Travelling north on Resolution Drive, the public artwork you glimpse in the distance cuts an imposing figure. For a time, people wondered what the seven structures were. Gradually, over the past four years, the public art piece has taken shape to become Te Ohomauri O Matariki - 'The awaking life force of Matariki'.
Created by artist Dion Hitchens, Te Ohomauri O Matariki sits on a roundabout at the northern end of Resolution Drive, in Rototuna.

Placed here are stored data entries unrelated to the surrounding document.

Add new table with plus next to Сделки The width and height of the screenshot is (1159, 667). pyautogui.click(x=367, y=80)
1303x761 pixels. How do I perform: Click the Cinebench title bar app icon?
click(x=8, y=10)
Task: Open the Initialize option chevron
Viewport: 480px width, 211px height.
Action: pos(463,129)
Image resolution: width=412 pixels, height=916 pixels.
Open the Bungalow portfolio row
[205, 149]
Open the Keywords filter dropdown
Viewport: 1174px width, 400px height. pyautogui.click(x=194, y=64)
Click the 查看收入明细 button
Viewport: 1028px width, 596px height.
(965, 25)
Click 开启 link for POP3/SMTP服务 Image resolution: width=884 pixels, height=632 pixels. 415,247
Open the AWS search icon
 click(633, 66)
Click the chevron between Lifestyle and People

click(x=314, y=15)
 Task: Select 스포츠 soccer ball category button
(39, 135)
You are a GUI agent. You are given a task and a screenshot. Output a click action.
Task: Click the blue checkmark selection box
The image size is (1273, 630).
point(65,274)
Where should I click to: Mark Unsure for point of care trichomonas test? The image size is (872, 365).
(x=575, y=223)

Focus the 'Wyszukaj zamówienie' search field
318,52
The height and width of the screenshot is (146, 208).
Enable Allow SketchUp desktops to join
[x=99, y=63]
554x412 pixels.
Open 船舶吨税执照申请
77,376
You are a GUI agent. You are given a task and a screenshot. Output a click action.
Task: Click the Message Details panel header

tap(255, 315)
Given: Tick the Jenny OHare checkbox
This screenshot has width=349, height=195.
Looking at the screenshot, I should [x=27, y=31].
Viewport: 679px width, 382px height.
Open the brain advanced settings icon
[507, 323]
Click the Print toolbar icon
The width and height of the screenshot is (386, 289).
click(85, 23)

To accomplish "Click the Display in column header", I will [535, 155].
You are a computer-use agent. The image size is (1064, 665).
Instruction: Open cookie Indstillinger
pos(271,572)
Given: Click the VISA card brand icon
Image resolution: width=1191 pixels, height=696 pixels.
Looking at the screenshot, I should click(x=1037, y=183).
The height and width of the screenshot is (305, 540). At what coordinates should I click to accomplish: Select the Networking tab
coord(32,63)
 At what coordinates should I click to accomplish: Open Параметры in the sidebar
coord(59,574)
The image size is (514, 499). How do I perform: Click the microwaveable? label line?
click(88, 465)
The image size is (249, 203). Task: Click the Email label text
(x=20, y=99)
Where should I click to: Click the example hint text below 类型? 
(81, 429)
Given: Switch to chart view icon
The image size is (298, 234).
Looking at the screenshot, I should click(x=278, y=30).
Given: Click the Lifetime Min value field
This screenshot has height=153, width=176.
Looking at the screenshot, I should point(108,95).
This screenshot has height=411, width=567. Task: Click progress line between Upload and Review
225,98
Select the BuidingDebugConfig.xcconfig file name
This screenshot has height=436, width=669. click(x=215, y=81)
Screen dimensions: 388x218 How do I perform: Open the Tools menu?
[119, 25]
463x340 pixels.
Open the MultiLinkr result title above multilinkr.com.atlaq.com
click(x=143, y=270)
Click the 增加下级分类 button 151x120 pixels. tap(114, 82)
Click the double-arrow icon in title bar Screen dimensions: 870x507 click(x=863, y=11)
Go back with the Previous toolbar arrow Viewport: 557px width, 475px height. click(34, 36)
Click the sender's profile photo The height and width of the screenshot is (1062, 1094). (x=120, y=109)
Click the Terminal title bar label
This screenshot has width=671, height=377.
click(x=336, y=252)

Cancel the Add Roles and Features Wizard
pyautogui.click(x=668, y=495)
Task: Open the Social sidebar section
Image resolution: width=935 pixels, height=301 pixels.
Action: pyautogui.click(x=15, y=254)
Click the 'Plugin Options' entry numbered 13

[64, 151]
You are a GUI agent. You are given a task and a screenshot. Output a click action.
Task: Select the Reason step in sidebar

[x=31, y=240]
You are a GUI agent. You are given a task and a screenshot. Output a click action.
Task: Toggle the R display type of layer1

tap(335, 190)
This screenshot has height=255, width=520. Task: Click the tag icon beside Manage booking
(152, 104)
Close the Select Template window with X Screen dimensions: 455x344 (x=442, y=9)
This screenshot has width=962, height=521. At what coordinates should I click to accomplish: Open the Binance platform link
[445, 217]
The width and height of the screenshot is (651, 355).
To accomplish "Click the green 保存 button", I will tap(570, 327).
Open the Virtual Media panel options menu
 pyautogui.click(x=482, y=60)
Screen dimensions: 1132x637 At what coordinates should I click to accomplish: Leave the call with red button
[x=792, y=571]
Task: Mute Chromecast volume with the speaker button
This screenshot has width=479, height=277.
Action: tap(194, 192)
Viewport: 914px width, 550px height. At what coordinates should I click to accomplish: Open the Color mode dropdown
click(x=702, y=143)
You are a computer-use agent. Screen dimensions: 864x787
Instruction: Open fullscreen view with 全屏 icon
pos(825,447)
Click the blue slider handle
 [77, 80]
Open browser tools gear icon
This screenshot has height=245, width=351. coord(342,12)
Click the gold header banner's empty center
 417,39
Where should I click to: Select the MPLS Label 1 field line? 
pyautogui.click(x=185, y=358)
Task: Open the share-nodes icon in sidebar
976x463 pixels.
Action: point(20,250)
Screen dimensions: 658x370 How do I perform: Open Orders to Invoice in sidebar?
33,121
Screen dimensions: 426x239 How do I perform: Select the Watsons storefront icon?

The seven striking structures (pou) signify waka - the main mode of transport for Maori in pre-European times. The waka and their inscriptions tell the human and natural history of the Rototuna area. The seven pou are placed in a formation to represent the Matariki star constellation - also known as Pleiades - which marks the Maori New Year. The symbols embedded in each describe proverbs and aspects of history from the Rototuna area. The human history of the land is represented in the top symbol, while the natural history of the land is represented in the bottom symbol.
Between the pou, a cluster of migrating eels is suspended. Eels were abundant in swampy Rototuna and were a significant resource for local Maori in pre-European times. As well as being an important food source for local Iwi, they created a huge amount of industry for the area as eels were fished, processed, dried and traded.
The artwork was created using 7500 blocks of cedar, each a specific size and shape, and 15,000 nails hold the wood together. Te Ohomauri O Matariki has been constructed using 8500kg of steel. The eels are made from fibreglass and aluminium.
A plaque explaining the symbolism in the artwork is located over the road nearby.